Bottom line: the system is designed to do what it does, which is to give incorporated small business owners and their bastard cousins, professional corporations, favourable tax treatment. I am actually a small business person: I have multiple clients, I don’t know where my work will come from next year, and there is real uncertainty. This is hardly the case for a physician, who has one customer – the state – and zero uncertainty.
However, if we’re going to open up Pandora’s box, we should deal with everything that flies out. Maybe a billion dollars is on the table here. Both levels of government have foregone ten to twenty times that annually since the late 1990s in the form of tax reductions. So if governments have a revenue problem to address the problems of failing infrastructure and other perceived needs, revisit both corporate and individual tax rates and progressivity rather than focusing exclusively on one sector.

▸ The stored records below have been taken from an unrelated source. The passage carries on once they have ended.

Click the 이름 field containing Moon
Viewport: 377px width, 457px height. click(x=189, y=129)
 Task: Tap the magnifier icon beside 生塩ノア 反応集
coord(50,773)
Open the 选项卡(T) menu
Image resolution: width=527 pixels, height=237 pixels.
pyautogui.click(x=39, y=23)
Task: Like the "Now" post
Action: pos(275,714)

If the government doesn’t want me to pile up money as retained earnings in my company, make it less attractive for me to leave the money in there.
I think those who call for a new Royal Commission on taxation, a la Carter in the 1960s, are basically correct. I suspect a fair-minded examination would come to the same conclusion as Carter: make the tax code simple, tax a buck as a buck as a buck, and make sure that nominal tax rates and actual tax rates are the same. We end up with tax codes thousands of pages long for a reason: the more complex, the easier it is to conceal various interest group accommodations. Note that many countries have very high VATs (value added or sales taxes), on the order of 18% to 20%, precisely to make taxation simple. A very high consumption tax is of course regressive, but there are ways to compensate for it via year-end tax adjustments and exemptions.
Do I believe the Liberals have thought all of this through and really want a genuinely fairer and more transparent tax system? Hell no. I don’t actually think they know what they’re doing. It’s hypocritical and self-serving for people like me to grandstand about the dire consequences of ending our special treatment. But it’s worse than hypocritical for government to demonize beneficiaries of these advantages as if we were cheaters. We play the game as it was created. Shame on governments for setting up the game that way, and shame on those who claim the game is necessary to encourage risk, spur creativity, and save Canada from a massive talent exodus.
Thanks Steven for a knowledgeable insider’s treatment of this tax controversy.